● Problem statement: From the passage about the meme exhibition, write out word for word the part starting with "Curated by Jack" and going on through "of collective thought.".
(Reading passage Opens)
Curated by Jack Thomas Taylor, curator of art, media and technology, with Assistant Curator Amal Zeyad Ali, the exhibition investigates how digital memes serve as cultural barometers, emotional shorthand, and vehicles for political commentary that influence contemporary consciousness. Organised around four themes—Mass, Length, Time, and Volume—it explores how memes spread, mutate, and act as measures of collective thought.
'As a university museum integrated in NU-Q's academic mission, the Media Majlis Museum blends scholarship, art, and media to make a fuller sense of the world we live in,' said Marwan M Kraidy, dean and CEO of Northwestern Qatar. 'Memememememe takes something we encounter every day—memes—and asks us to look deeper at how they shape the way we think, connect, and communicate. It's a critical conversation about digital culture that bridges global and regional voices, and one that expands our understanding of the forces shaping the digital world.'
The exhibition transforms the familiar setting of a laundromat into a metaphor for how memes circulate through endless digital cycles, gradually shedding their original meaning in pursuit of virality. Featuring established and emerging artists from Qatar, the UAE, Saudi Arabia, South Korea, and beyond, it prompts reflection on the fragility of meaning in the digital age.
(Reading passage Closes)
(Data provided Opens)
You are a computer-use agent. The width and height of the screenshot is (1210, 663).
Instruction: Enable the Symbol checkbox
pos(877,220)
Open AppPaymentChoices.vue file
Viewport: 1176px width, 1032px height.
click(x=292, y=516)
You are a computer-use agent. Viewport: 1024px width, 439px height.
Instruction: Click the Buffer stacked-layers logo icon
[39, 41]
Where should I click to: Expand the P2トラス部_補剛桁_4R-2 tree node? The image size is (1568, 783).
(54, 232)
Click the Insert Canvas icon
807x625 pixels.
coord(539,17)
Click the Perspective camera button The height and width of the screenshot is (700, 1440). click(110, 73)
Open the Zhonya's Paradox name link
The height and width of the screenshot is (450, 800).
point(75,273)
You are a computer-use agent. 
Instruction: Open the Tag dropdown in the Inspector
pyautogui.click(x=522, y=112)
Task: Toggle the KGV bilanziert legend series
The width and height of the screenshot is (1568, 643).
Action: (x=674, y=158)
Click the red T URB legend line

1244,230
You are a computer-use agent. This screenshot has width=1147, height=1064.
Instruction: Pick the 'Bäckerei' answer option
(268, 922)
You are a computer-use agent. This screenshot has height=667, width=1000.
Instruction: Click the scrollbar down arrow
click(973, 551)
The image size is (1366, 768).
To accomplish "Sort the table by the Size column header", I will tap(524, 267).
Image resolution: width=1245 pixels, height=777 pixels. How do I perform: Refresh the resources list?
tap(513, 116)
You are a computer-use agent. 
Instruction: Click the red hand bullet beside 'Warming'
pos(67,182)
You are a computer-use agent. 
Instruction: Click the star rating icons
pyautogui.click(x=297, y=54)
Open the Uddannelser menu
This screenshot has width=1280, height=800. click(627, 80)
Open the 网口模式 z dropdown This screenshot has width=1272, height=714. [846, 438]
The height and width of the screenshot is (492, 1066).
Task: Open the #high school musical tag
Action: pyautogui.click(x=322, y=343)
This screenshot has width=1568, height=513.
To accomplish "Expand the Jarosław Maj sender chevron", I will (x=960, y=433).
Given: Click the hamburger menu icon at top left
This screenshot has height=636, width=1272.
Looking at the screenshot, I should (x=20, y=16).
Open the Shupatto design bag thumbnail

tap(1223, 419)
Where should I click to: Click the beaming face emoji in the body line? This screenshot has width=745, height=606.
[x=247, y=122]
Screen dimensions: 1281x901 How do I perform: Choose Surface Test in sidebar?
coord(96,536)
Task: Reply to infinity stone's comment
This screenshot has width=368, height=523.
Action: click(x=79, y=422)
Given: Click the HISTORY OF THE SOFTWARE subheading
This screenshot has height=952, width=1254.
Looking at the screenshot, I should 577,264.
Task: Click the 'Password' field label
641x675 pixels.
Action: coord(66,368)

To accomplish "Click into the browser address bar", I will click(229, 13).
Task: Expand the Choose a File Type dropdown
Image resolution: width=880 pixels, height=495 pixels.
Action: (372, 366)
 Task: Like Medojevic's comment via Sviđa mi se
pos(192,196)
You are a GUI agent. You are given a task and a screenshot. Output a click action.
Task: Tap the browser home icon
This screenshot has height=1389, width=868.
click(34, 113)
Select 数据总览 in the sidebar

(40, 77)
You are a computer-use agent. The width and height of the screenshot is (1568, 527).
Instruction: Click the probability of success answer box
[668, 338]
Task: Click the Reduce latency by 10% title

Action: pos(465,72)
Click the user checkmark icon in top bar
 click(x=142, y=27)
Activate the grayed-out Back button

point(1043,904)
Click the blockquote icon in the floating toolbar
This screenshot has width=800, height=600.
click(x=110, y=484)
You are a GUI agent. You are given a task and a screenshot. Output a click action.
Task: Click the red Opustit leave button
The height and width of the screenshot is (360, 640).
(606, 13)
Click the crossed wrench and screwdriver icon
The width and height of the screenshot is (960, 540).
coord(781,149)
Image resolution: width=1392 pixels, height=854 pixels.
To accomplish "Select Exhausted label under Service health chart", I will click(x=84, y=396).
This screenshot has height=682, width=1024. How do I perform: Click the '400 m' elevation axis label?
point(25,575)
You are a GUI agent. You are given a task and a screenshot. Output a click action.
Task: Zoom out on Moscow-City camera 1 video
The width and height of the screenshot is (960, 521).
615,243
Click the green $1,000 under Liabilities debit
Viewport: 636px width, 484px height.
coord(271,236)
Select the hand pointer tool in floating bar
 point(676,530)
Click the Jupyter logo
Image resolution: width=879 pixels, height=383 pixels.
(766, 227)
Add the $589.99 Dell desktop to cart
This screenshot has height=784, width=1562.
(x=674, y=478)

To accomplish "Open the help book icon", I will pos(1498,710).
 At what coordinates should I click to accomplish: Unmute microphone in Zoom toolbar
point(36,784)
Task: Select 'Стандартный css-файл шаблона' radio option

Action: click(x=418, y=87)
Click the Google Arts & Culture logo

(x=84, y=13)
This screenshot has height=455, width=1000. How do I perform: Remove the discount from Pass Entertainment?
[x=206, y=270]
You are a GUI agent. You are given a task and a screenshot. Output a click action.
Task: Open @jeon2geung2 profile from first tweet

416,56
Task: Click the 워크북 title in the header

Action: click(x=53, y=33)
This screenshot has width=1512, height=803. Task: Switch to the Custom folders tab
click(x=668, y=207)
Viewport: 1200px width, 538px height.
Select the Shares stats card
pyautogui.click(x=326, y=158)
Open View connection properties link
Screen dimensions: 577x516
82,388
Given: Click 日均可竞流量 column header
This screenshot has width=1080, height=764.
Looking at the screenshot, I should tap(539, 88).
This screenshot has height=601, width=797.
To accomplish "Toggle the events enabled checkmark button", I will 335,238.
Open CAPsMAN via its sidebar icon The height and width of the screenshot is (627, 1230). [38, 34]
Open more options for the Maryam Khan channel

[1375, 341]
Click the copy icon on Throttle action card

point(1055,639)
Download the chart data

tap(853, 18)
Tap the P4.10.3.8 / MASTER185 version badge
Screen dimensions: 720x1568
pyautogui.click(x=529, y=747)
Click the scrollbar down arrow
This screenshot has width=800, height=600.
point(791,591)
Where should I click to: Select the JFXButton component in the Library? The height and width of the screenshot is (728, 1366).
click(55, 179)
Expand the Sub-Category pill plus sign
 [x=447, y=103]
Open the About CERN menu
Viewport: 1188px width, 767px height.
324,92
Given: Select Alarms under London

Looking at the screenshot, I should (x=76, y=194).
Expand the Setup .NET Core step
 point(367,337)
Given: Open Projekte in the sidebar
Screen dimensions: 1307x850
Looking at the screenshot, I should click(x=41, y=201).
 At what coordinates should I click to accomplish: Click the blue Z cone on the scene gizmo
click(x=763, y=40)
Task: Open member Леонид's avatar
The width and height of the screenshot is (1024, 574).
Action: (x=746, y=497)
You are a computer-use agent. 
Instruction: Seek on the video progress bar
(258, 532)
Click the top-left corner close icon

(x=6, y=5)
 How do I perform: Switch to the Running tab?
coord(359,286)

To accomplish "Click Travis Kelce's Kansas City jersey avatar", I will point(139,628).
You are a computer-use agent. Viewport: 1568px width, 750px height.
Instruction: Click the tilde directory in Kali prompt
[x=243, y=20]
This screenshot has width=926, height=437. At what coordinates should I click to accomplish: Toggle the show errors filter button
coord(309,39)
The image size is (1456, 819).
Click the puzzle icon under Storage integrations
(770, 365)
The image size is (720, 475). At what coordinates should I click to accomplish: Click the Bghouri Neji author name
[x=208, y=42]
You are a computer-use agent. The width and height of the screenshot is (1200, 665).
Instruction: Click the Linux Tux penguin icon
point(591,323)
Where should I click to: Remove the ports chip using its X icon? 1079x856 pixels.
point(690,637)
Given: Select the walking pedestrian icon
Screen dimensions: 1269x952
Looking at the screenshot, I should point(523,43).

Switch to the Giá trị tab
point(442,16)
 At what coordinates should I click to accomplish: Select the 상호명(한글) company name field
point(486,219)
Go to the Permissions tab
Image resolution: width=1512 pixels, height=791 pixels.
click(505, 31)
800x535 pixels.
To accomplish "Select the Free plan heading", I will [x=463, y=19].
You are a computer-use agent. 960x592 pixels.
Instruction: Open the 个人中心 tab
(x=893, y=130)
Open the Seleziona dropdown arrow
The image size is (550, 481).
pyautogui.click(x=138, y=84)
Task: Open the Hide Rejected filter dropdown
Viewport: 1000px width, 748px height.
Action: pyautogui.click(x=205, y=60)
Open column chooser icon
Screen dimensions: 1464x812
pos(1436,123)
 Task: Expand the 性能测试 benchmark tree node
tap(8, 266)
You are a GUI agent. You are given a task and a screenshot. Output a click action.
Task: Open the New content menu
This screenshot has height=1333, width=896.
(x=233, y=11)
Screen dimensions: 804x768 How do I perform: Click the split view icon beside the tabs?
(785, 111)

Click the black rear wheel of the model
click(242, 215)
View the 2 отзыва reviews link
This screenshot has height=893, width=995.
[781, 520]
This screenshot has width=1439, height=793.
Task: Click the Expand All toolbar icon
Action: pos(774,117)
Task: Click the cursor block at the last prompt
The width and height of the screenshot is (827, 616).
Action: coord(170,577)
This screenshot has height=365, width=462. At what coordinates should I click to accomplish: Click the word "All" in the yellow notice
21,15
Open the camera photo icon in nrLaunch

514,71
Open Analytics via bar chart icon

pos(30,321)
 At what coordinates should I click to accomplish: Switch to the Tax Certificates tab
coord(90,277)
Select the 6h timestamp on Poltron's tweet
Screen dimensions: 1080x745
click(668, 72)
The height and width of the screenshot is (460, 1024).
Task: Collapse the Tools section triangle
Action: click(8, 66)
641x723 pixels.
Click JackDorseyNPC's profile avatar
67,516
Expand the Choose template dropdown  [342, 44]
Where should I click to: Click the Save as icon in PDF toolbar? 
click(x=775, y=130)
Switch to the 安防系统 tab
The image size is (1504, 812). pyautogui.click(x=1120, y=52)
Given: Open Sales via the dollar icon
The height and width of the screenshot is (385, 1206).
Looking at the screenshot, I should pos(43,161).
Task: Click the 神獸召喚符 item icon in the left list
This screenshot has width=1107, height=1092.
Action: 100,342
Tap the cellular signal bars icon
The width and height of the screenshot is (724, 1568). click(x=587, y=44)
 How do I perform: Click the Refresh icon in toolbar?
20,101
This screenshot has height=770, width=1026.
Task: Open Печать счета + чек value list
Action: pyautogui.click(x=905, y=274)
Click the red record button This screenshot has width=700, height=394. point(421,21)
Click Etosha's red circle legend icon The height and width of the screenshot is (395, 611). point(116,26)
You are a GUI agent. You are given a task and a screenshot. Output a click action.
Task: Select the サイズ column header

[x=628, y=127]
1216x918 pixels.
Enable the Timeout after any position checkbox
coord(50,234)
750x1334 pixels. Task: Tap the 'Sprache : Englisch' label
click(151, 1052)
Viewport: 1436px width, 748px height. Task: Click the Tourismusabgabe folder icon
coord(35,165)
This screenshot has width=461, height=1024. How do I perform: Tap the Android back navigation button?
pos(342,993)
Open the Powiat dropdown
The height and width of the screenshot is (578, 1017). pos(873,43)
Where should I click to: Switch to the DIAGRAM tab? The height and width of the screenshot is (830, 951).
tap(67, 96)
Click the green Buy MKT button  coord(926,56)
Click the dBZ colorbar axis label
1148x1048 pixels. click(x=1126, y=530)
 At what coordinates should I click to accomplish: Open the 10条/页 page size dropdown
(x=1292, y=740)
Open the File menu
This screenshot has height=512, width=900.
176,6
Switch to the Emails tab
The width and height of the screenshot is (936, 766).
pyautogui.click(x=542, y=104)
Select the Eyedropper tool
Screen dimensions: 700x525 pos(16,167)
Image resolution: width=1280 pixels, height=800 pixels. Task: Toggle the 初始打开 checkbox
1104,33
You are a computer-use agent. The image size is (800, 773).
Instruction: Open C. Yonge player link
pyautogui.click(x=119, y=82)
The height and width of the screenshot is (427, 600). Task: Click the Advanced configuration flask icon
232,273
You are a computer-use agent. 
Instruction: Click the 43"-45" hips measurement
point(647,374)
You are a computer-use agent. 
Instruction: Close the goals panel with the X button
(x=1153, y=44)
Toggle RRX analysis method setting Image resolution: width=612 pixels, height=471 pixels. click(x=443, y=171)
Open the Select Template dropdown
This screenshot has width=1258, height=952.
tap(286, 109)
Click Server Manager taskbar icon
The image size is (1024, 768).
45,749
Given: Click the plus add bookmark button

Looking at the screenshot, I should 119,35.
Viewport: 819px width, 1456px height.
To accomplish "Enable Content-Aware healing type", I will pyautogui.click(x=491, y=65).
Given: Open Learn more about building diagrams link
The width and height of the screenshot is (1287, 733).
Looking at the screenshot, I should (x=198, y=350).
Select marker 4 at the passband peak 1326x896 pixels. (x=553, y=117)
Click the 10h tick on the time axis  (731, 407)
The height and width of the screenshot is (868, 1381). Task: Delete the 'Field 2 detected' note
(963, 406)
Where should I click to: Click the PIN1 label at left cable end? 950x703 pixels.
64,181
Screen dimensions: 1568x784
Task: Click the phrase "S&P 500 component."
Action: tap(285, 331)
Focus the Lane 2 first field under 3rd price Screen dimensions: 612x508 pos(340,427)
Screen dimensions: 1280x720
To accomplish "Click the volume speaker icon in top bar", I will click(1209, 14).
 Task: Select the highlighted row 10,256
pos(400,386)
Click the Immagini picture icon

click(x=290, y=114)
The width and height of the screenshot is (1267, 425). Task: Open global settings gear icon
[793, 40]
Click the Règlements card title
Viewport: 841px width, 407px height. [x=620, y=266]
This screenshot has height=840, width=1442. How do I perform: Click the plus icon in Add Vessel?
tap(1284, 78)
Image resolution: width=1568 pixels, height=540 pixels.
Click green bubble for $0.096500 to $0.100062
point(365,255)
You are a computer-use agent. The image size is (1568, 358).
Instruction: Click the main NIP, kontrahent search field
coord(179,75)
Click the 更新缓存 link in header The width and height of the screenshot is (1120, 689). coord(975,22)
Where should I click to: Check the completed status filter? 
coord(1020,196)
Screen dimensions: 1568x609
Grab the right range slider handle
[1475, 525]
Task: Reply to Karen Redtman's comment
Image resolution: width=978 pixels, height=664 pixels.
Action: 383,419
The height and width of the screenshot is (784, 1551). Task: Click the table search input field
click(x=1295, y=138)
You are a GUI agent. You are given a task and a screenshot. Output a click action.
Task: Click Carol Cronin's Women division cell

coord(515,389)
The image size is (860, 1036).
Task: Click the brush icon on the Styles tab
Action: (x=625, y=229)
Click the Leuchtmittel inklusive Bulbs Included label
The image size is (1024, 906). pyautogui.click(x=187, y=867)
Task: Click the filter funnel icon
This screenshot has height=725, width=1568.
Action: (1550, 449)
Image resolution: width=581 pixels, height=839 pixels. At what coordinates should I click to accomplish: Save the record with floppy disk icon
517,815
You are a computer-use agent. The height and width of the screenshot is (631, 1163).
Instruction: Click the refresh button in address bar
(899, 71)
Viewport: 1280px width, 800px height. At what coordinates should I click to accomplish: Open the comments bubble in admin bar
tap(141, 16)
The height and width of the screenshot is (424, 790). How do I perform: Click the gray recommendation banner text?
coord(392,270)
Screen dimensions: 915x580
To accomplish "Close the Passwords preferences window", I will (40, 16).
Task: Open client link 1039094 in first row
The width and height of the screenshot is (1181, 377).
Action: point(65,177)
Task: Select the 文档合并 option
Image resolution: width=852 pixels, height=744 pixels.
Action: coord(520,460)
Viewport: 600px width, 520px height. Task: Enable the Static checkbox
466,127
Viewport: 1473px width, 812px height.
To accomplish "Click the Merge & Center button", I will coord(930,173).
(Data provided Closes)
● Your response:
Curated by Jack Thomas Taylor, curator of art, media and technology, with Assistant Curator Amal Zeyad Ali, the exhibition investigates how digital memes serve as cultural barometers, emotional shorthand, and vehicles for political commentary that influence contemporary consciousness. Organised around four themes—Mass, Length, Time, and Volume—it explores how memes spread, mutate, and act as measures of collective thought.